## RECORDS PROVIDED
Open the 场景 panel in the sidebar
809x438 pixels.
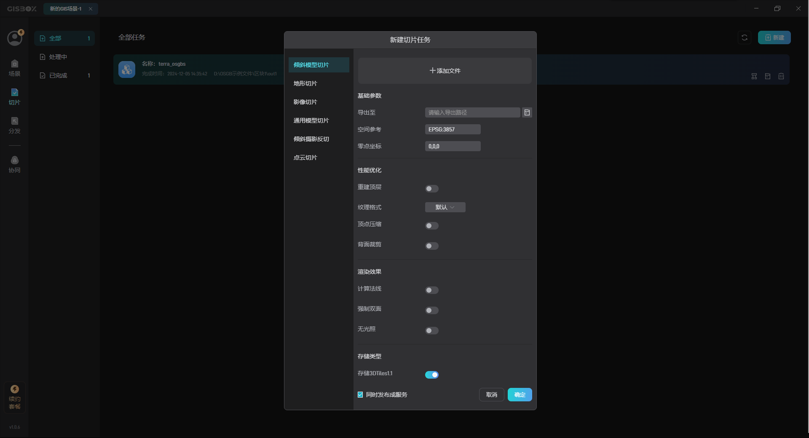pyautogui.click(x=14, y=69)
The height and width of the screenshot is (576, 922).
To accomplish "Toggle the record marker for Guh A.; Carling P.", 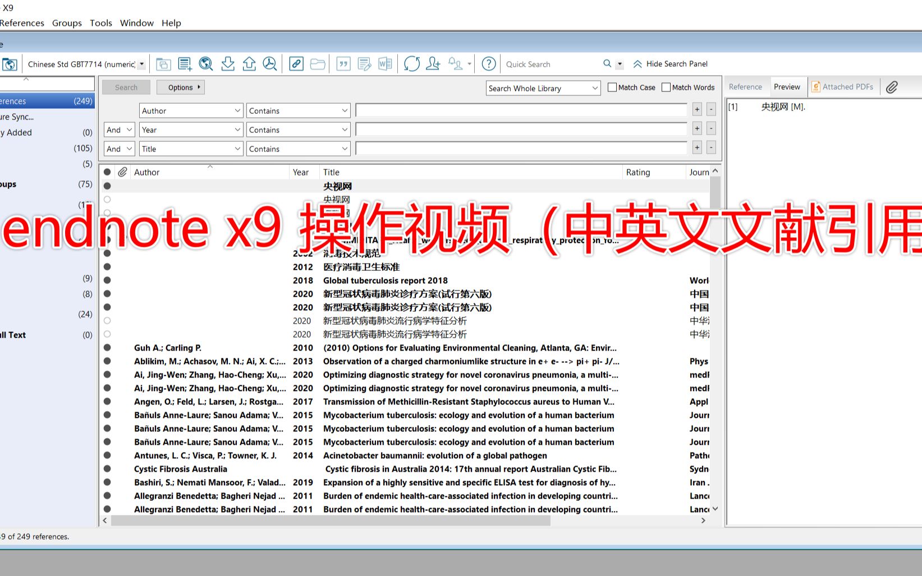I will tap(107, 348).
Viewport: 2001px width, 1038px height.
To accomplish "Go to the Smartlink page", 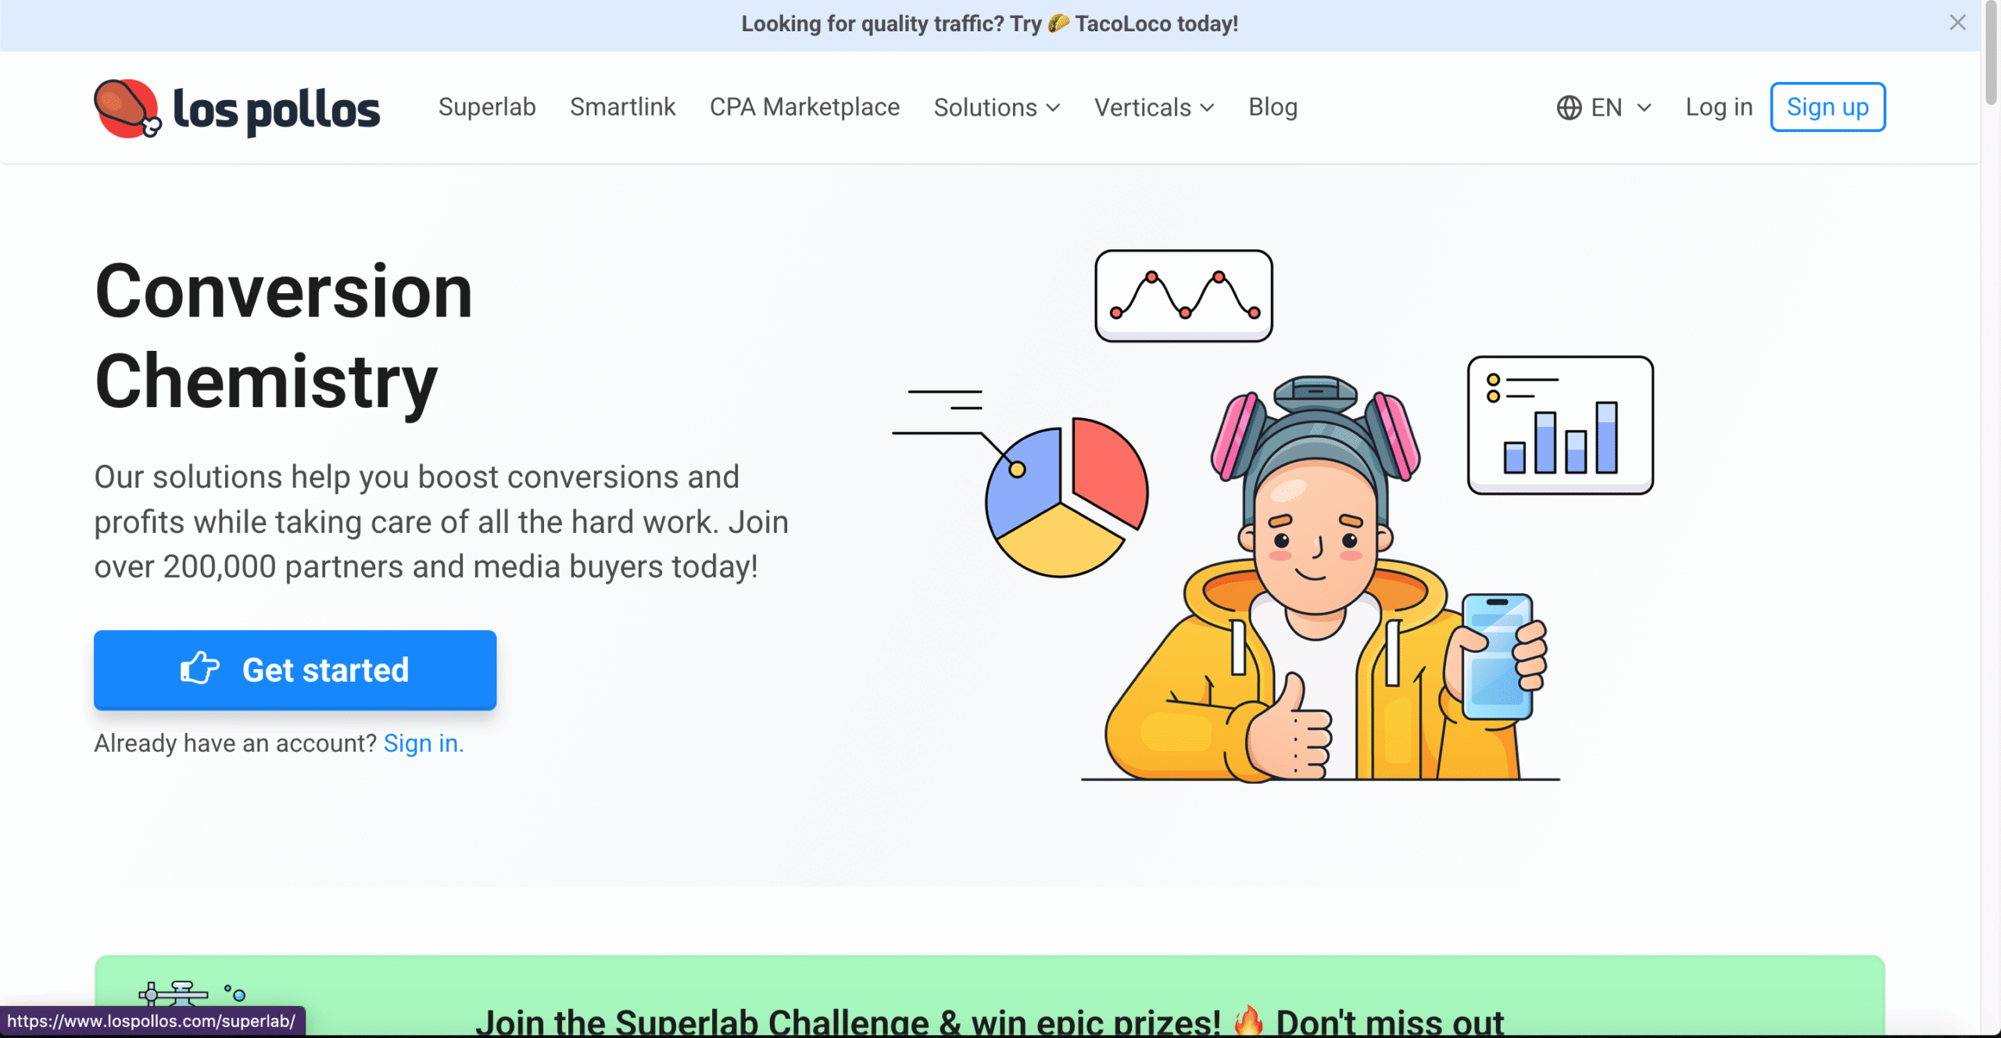I will pyautogui.click(x=622, y=107).
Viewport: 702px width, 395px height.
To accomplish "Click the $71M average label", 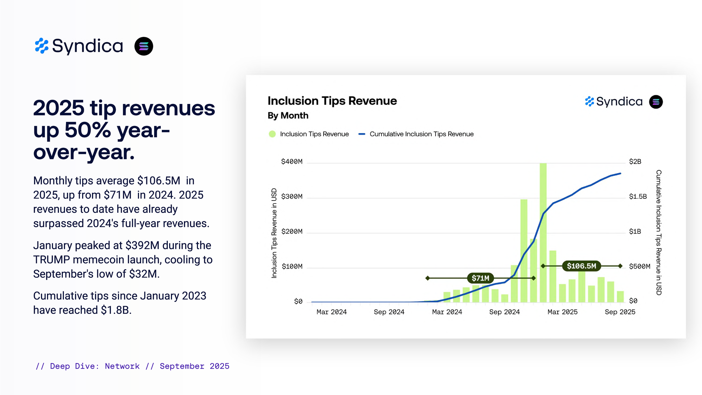I will pyautogui.click(x=480, y=278).
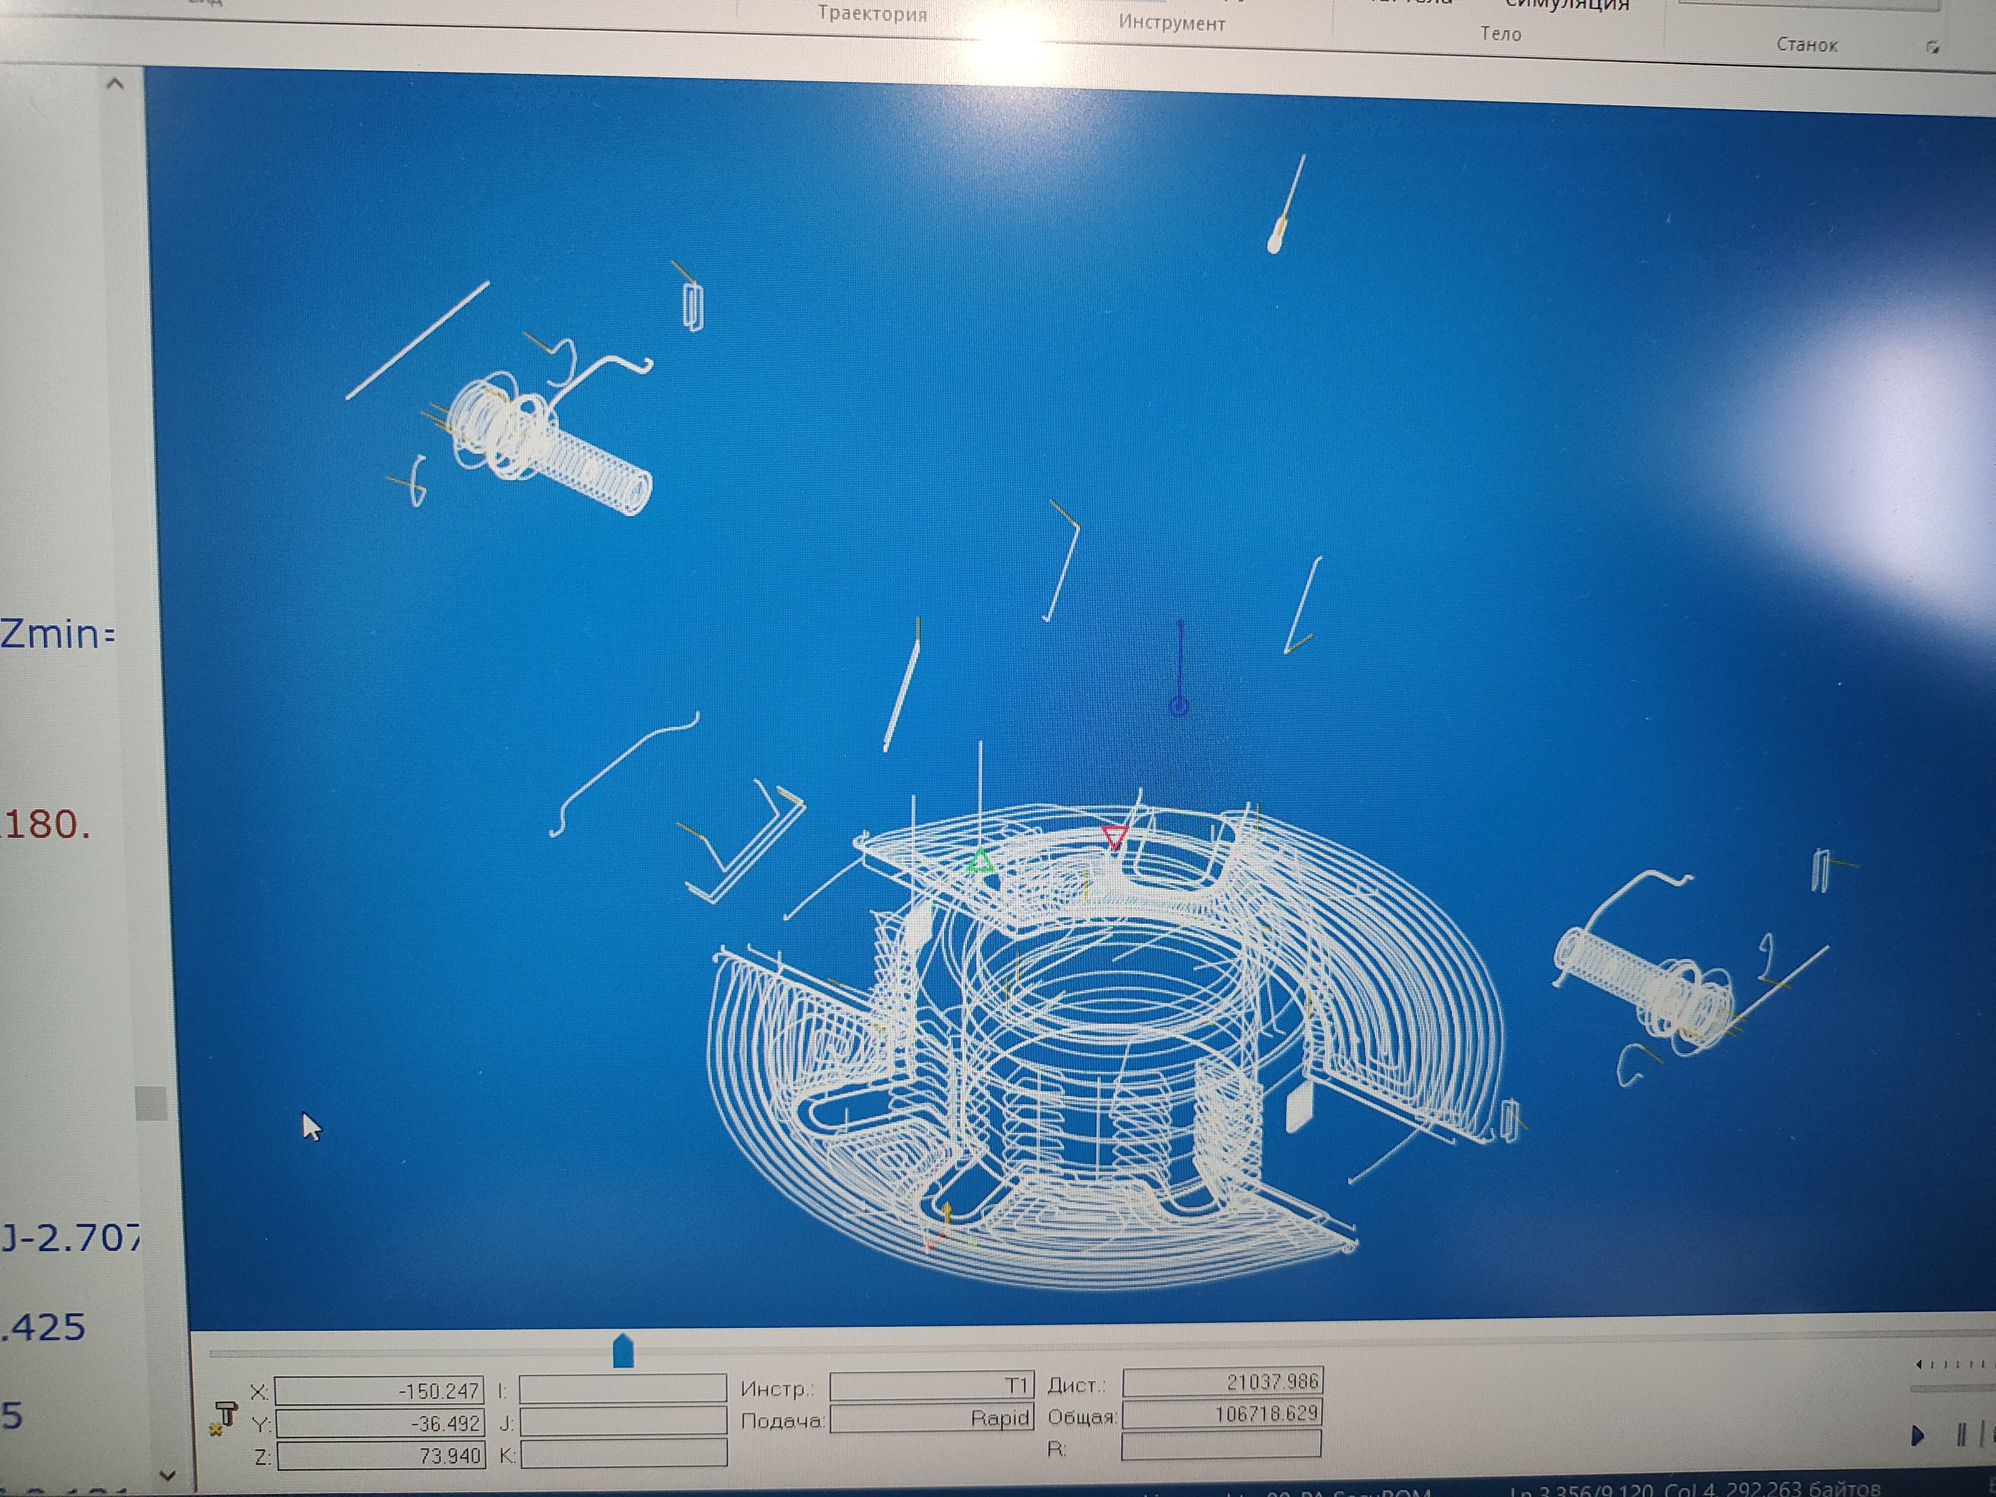
Task: Click the Общая total distance field
Action: point(1222,1414)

## WHAT TO WORK ON
Lines with "height" in the records: how many are there? Give only the number.

## REPLY TO THE TASK
3